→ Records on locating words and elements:
"""

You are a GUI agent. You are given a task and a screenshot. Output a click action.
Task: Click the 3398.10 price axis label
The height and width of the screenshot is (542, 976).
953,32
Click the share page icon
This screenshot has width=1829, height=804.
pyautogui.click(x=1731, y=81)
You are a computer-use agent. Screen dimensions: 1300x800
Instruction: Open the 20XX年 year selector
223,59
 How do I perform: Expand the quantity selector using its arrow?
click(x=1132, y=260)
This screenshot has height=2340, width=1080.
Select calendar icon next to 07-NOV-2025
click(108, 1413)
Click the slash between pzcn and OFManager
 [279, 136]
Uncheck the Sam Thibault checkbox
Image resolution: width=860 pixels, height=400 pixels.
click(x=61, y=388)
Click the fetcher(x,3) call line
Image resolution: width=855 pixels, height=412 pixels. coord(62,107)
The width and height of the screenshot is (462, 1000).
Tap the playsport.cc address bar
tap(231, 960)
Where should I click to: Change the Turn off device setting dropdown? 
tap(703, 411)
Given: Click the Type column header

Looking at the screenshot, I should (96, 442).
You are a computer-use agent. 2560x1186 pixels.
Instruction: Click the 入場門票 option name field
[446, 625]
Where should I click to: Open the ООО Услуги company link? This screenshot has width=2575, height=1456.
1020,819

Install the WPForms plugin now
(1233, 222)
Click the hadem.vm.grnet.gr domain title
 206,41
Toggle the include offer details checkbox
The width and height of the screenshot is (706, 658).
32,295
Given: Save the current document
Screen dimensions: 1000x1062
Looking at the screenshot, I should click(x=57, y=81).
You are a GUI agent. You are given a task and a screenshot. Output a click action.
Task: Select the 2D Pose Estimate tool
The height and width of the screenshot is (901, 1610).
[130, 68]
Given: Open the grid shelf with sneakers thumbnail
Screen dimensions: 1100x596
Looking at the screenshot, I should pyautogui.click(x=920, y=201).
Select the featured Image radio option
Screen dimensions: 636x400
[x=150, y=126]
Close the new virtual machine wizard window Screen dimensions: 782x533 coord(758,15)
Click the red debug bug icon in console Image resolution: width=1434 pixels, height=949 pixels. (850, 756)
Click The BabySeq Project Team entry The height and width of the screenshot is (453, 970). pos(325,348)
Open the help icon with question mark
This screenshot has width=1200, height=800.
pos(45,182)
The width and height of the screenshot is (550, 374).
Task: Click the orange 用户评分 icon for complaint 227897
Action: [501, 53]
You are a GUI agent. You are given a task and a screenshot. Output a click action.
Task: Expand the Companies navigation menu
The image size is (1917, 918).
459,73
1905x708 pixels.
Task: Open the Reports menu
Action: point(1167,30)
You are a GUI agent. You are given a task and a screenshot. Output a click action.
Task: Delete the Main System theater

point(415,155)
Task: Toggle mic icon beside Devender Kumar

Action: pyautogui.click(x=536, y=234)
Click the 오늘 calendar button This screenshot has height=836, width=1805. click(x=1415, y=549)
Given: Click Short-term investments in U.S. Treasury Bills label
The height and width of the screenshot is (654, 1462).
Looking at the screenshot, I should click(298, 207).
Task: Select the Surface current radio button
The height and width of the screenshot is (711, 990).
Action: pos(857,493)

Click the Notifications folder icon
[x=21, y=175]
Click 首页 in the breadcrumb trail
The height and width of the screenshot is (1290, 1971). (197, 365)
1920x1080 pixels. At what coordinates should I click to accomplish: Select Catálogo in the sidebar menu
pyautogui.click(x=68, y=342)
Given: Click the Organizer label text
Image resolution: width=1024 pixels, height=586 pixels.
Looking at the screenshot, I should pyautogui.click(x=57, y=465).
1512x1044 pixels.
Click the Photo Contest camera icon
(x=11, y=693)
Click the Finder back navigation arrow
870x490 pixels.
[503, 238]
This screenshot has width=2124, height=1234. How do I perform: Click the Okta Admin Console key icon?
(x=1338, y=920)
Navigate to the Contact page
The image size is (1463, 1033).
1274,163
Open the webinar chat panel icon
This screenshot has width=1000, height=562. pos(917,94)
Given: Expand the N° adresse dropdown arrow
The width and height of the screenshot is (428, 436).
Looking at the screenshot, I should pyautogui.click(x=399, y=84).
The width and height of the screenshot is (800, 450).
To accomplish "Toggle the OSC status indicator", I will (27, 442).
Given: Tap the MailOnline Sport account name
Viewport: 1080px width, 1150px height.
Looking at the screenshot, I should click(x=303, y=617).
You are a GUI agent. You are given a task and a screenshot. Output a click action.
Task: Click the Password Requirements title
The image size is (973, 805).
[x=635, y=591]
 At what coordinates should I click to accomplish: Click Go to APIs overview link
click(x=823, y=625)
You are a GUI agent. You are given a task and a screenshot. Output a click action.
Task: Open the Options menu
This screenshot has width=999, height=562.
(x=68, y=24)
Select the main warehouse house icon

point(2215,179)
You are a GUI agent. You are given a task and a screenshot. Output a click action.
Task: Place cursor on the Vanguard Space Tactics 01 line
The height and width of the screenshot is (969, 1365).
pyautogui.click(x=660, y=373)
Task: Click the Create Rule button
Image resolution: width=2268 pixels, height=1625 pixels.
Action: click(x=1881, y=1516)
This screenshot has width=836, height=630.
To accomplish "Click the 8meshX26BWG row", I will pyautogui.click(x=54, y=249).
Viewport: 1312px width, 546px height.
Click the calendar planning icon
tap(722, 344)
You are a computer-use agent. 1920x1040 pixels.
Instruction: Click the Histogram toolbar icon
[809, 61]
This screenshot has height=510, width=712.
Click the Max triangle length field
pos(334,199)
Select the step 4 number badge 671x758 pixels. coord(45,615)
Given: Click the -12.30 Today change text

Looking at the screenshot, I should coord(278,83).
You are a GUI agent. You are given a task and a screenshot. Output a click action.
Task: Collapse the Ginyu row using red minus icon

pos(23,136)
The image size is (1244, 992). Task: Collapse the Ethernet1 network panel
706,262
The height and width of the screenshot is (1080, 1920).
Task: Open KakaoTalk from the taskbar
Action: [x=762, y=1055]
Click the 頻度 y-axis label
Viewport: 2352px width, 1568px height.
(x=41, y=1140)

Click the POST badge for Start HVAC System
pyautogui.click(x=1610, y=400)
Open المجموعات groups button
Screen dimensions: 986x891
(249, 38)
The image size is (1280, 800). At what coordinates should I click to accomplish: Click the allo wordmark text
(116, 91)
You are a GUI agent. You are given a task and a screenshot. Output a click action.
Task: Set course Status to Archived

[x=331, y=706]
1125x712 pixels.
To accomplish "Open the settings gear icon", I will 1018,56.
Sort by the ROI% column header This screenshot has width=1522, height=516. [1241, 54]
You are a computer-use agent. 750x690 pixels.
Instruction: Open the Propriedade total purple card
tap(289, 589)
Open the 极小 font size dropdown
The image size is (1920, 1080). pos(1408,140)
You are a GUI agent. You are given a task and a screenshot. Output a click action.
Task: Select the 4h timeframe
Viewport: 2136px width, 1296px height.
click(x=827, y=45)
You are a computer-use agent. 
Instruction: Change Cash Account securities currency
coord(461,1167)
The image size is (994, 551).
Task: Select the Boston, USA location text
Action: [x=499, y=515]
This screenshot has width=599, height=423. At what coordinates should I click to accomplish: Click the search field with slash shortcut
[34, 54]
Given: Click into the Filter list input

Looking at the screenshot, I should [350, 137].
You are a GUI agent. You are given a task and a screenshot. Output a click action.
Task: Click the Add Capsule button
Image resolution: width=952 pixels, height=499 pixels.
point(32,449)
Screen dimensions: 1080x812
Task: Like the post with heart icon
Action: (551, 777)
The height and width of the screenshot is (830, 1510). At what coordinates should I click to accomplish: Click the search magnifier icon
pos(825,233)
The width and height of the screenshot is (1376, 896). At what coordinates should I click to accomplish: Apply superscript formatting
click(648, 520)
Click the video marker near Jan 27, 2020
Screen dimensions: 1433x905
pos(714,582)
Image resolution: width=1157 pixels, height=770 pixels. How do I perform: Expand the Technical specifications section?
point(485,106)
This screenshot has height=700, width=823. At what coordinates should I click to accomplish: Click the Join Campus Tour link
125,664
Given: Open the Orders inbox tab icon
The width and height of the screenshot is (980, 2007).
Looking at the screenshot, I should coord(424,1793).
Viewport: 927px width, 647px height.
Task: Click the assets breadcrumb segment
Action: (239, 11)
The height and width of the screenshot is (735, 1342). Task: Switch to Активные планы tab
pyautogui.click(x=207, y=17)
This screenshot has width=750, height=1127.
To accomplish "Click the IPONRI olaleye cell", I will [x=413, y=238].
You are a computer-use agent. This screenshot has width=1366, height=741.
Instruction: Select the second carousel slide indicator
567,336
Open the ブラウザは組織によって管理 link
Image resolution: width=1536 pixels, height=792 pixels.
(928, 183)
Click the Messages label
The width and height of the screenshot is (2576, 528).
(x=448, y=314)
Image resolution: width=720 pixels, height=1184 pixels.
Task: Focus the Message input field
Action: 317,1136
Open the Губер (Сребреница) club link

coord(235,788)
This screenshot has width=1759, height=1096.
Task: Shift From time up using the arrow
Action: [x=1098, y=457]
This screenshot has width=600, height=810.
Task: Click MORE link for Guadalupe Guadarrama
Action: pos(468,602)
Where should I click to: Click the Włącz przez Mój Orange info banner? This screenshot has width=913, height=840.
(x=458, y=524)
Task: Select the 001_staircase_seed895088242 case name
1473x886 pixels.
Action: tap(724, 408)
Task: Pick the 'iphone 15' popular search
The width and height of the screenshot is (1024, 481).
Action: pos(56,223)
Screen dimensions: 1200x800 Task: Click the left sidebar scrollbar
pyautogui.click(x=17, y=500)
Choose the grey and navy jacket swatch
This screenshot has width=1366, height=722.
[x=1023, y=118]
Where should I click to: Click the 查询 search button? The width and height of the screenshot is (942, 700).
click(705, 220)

"""

→ WHAT TO PRODUCE:
Copy the lines from the beginning of the records up to and including the line that contains "Close the new", reproducing each one without any change.

→ THE OUTPUT:
You are a GUI agent. You are given a task and a screenshot. Output a click action.
Task: Click the 3398.10 price axis label
The height and width of the screenshot is (542, 976).
953,32
Click the share page icon
This screenshot has width=1829, height=804.
pyautogui.click(x=1731, y=81)
You are a computer-use agent. Screen dimensions: 1300x800
Instruction: Open the 20XX年 year selector
223,59
 How do I perform: Expand the quantity selector using its arrow?
click(x=1132, y=260)
This screenshot has height=2340, width=1080.
Select calendar icon next to 07-NOV-2025
click(108, 1413)
Click the slash between pzcn and OFManager
 [279, 136]
Uncheck the Sam Thibault checkbox
Image resolution: width=860 pixels, height=400 pixels.
click(x=61, y=388)
Click the fetcher(x,3) call line
Image resolution: width=855 pixels, height=412 pixels. coord(62,107)
The width and height of the screenshot is (462, 1000).
Tap the playsport.cc address bar
tap(231, 960)
Where should I click to: Change the Turn off device setting dropdown? 
tap(703, 411)
Given: Click the Type column header

Looking at the screenshot, I should (96, 442).
You are a computer-use agent. 2560x1186 pixels.
Instruction: Click the 入場門票 option name field
[446, 625]
Where should I click to: Open the ООО Услуги company link? This screenshot has width=2575, height=1456.
1020,819

Install the WPForms plugin now
(1233, 222)
Click the hadem.vm.grnet.gr domain title
 206,41
Toggle the include offer details checkbox
The width and height of the screenshot is (706, 658).
32,295
Given: Save the current document
Screen dimensions: 1000x1062
Looking at the screenshot, I should click(x=57, y=81).
You are a GUI agent. You are given a task and a screenshot. Output a click action.
Task: Select the 2D Pose Estimate tool
The height and width of the screenshot is (901, 1610).
[130, 68]
Given: Open the grid shelf with sneakers thumbnail
Screen dimensions: 1100x596
Looking at the screenshot, I should pyautogui.click(x=920, y=201).
Select the featured Image radio option
Screen dimensions: 636x400
[x=150, y=126]
Close the new virtual machine wizard window Screen dimensions: 782x533 coord(758,15)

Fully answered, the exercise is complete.